SXSWHardcore Henry is not necessarily a bad film, but it never really makes that leap from being just kind of good. To its credit, it delivers on being a visceral, over-the-top, action-fest shot entirely from the first-person perspective of its main character, Henry. And it should be noted that the action scenes have inventiveness and plenty of gory violence. The filmgoing experience is intense and the audience barely gets many moments to catch its breath before being thrown into the next running, shooting, parkour, fist-fighting, grenade-tossing rush away from or through the endless bad guys. While Hardcore Henry gets a lot right with its action and even its comedy, mostly coming from a perfectly used Sharlto Copley (District 9, Elysium), at some point the initially shocking and immersive first-person camera, the blaring rock/punk soundtrack, and the underwhelming story start to slip into the viewer’s mind and distract somewhat from the ridiculous eye-bath of violence and explosions.

Hardcore Henry will inevitably, probably too frequently, be described as being like a video game. So let’s get through that obligatory comparison right away. Yes. Hardcore Henry is just like a first-person video game: A silent protagonist, with technologically advanced cybernetic parts wakes up from some kind of comma with very little memory of his past and is quickly confronted by a significantly more powerful and well-guarded evil guy who steals the girl. This hero is then thrown head-first into chases, and increasingly more serious gunplay, gaining power-ups and meeting contacts who give more information about his history along the way until the final confrontation with the big boss… on the roof of a super-high tower… at night… with twists! It is clearly intended to invoke video-gamish tropes and visuals and it would be incredibly surprising if the director, Ilya Naishuller, wasn’t himself a huge gamer.
HH1

Noting that Hardcore Henry is like a video game, though, doesn’t really say anything about what makes it a film. And once the game-like sheen wears off within the first 45 minutes or so, it is up to the characters on the screen to prove that there is more than just a rush of action-film and video game ideas being reused to make something worth being projected onto the screen. There are ways in which this movie succeeds in doing that. As previously mentioned, Sharlto Copley, who plays no less than 20 different versions of the same character, Jimmy, steals pretty much every scene he is in. Whether Jimmy is a serious and business-like bringer of gadgets, a coke-fueled stripclub owner, or a WWII-style British general, Copley is hamming it up gloriously and providing a great level of levity to frequently help ease the viewer out of the adrenaline rush that is the majority of the film. Another standout is the stunt-work, particularly from the person who had to strap a camera-rig to his head and jump off or ascend the outside of buildings.
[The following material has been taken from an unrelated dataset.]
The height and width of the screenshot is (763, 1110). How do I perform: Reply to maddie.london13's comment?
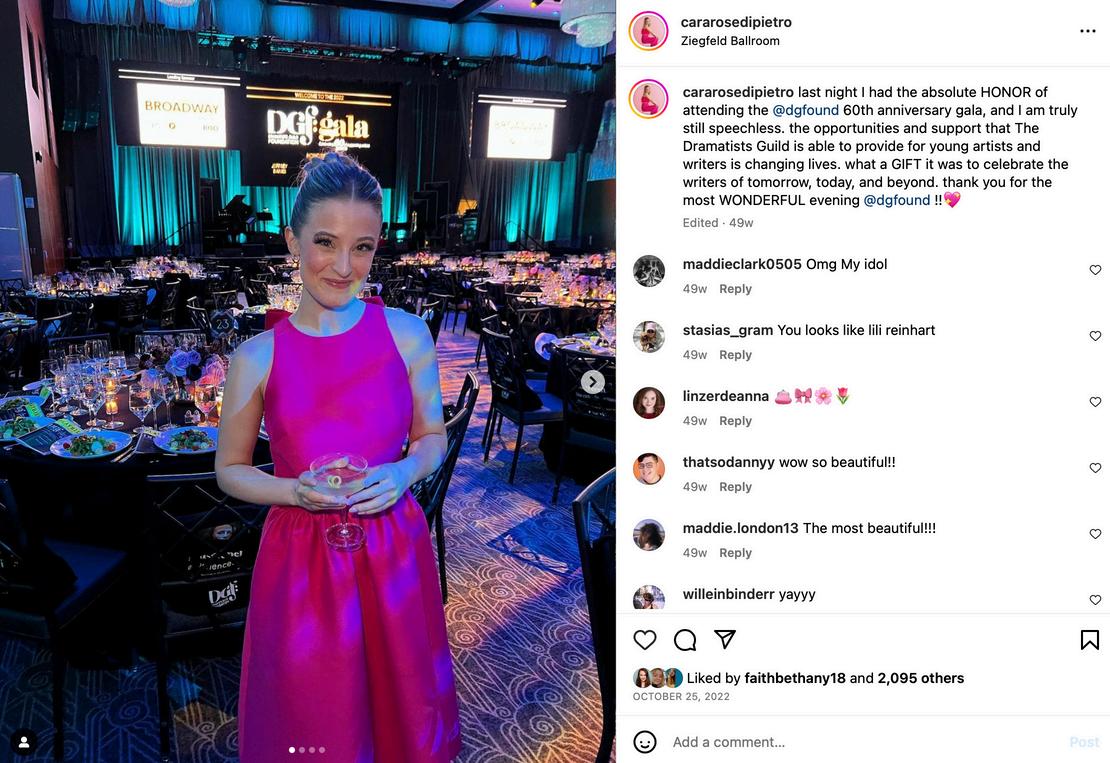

Hardcore Henry is fast, shiny, and gritty. It embraces its location, Russia, by having Henry dodge bullets in the streets, fight bad guys in clubs, and briefly relax in forests and abandoned buildings. There are motorcycle chases, car chases, foot chases, gun fights, fist fights, sword fights, and a little bit of telekinesis for good measure. The film isn’t lacking in action and if a string of fun action scenes are all you are looking for, Hardcore Henry, won’t disappoint there. However, unlike one of the most recent “big string of fun action scenes” type films, Mad Max: Fury Road, this movie is missing some of the major elements that make that one work so well. The main character’s personal motivation is somewhat murky; beyond “Get the girl, kill the baddies,” Henry never really stops to determine why he fights. The secondary and tertiary characters are quite flimsy, only revealing even some minute details about themselves in the third act, which is far too late to care about them. And, possibly one of the biggest problems is that Henry never seems like he is in any real danger.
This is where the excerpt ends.